Part 5

The Final Pieces

Just got a term sheet from a VC firm?
Congratulations — that’s no small feat.

In this series, we are looking at the “standard” VC term sheet to understand each of the terms and conditions, why the VC might care and why you should as well.

In this final part, we close out the remaining terms you are likely to see.

Voting Controls

The standard VC deal has voting controls that require the investors (typically a majority or supermajority) to approve important decisions: 1) Raising another round, 2) selling the company, 3) taking on a substantial amount of debt.

If you have the right VC, one who wants the best outcome for founders, employees and investors — these shouldn’t be a problem. But if you have the wrong investor, they could hold up the company — prevent it from raising money (debt or equity) or even selling.

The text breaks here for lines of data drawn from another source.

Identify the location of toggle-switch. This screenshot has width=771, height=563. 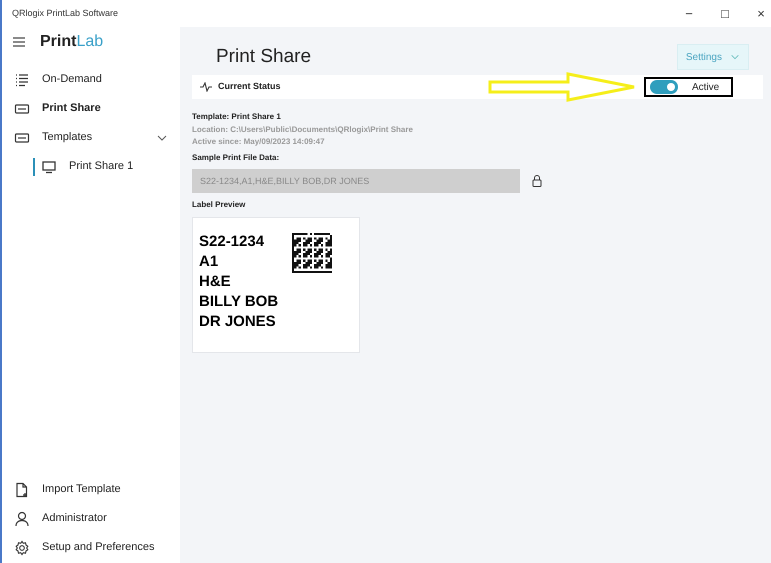
(664, 87).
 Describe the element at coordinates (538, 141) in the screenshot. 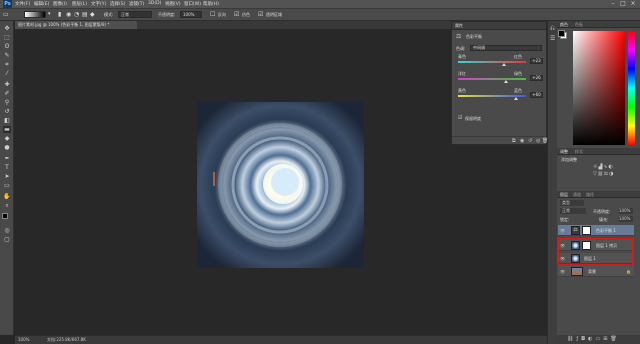

I see `visibility-icon: ◎` at that location.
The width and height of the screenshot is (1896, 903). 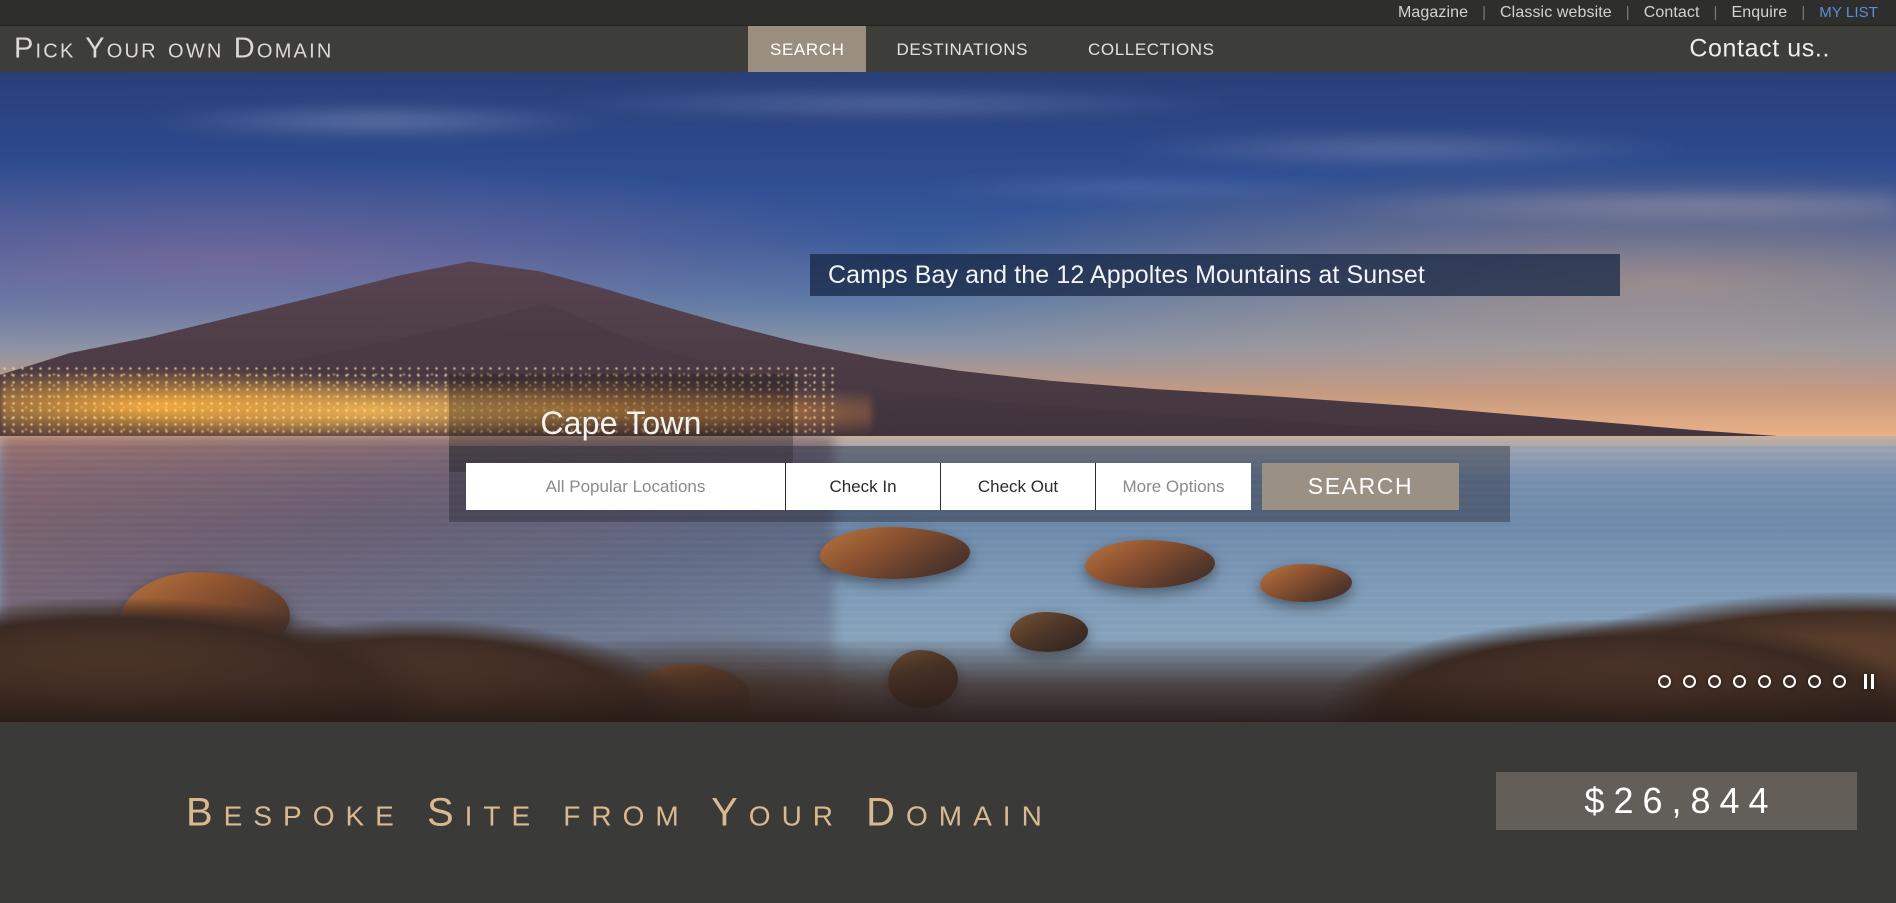 What do you see at coordinates (174, 48) in the screenshot?
I see `site-brand-title: Pick Your own Domain` at bounding box center [174, 48].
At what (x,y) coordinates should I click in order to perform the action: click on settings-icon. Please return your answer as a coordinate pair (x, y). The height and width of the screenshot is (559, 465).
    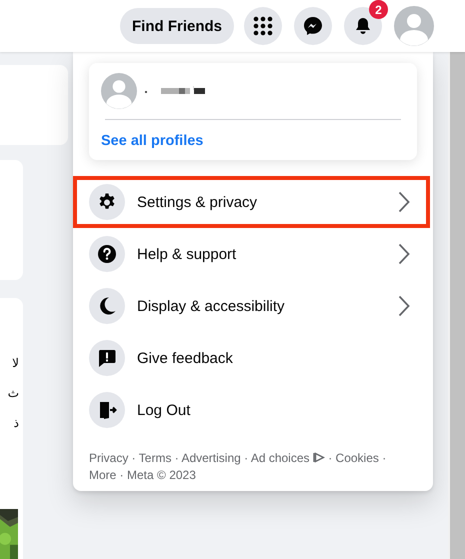
    Looking at the image, I should click on (107, 202).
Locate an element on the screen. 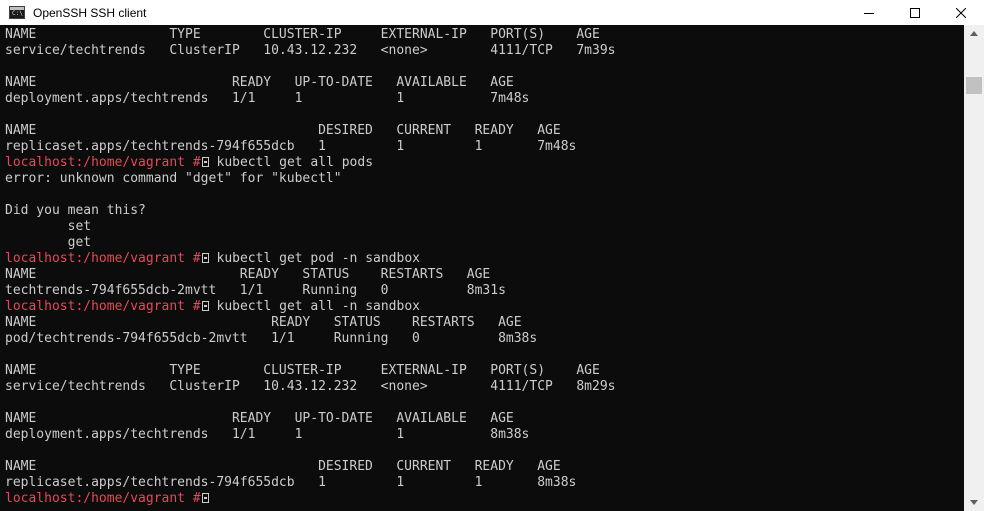  scroll-down-button is located at coordinates (974, 502).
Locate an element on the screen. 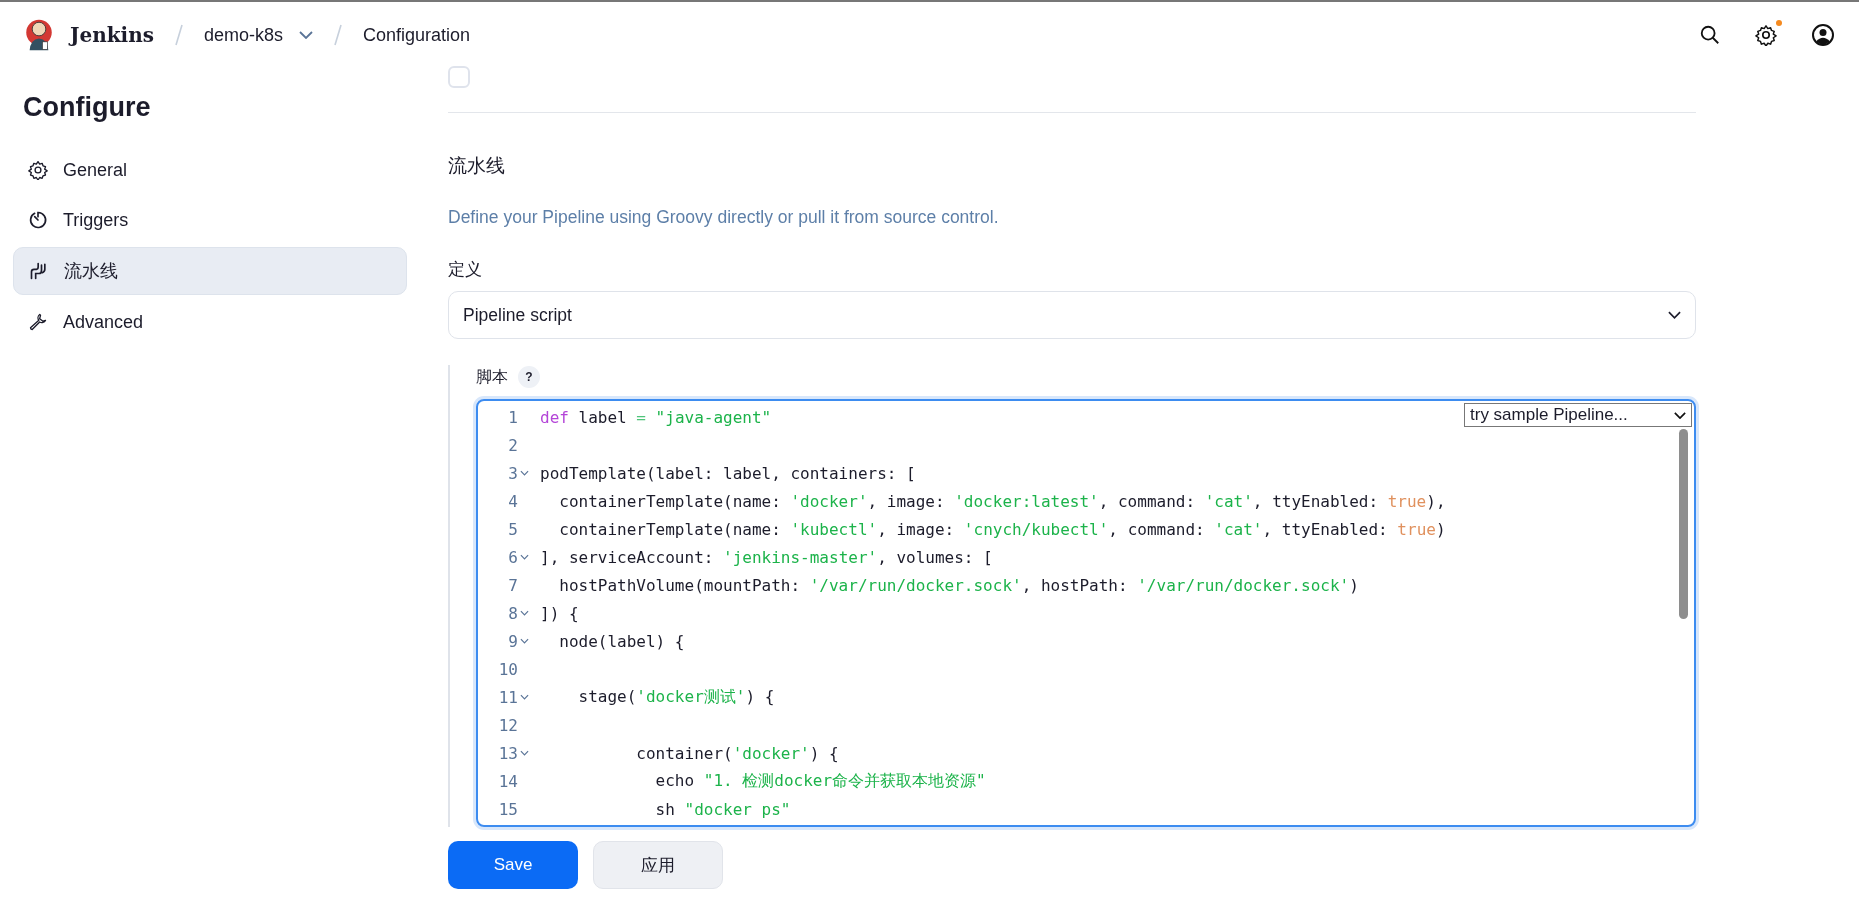 The image size is (1859, 900). line-number: 12 is located at coordinates (508, 725).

Yes, “fiduciary duty” rules apply — but by the time a lawsuit makes its way through the courts, your startup will be a distant memory.

Room to Negotiate?


Limits on how much debt can be taking on are a point of negotiation — though typically in the $250K-500K range. More typically for a capital equipment or working capital line. Not enough to be a viable way of funding your company.

Limits on selling the company could expire if you sell above a threshold (eg 3x for investors).

Limits on approval of a future financing round could be limited to rounds that are senior in Preference to the existing round — enabling you to sell equity that is pari passu. Or again, could expire if the valuation is above a threshold (eg 2x the last round).

Mandatory Conversion

A sneaky little term that doesn’t get much attention. Often written as something like “Preferred shares will automatically convert if the company goes public at a valuation > 3x and raises at least $50M”. It sounds like a company-friendly term (and it is) but it highlights the possibility of an investor NOT converting. We have seen situations where a later stage investor was not going to get a 3x to the midpoint of the IPO range and refused to convert — holding the company hostage for more shares.

Room to Negotiate?

Yes. Reduce the multiple, reduce the IPO proceed amount. If the mandatory threshold is not met, allow a voluntary conversion based on a vote of all series of the Preferred voting as a single class (making it harder for a single shareholder to hold you hostage) — requiring a simple majority.


Preference enables an investor to get their money back — but investors aren’t in the game of just getting their money back with zero return. Some deals include a dividend — that is the amount of Preference will grow at, say, 8% per year. In a downside scenario, the investor gets their capital back, having grown at the interest rate.

Room to Negotiate?

Dividends are less common than they used to be. This is a purely economic question that presents itself only in downside scenarios. I’d suggest you consider putting your energy into other matters.

And, that’s it.

Increase to the Pool, Preference, Anti-Dilution, Board, Voting, Conversion and Dividends. None of them are showstoppers but each has drawbacks worth understanding. Study up — and if you want to have the best shot of negotiating successfully, make sure you have two investors you love to compete with each other.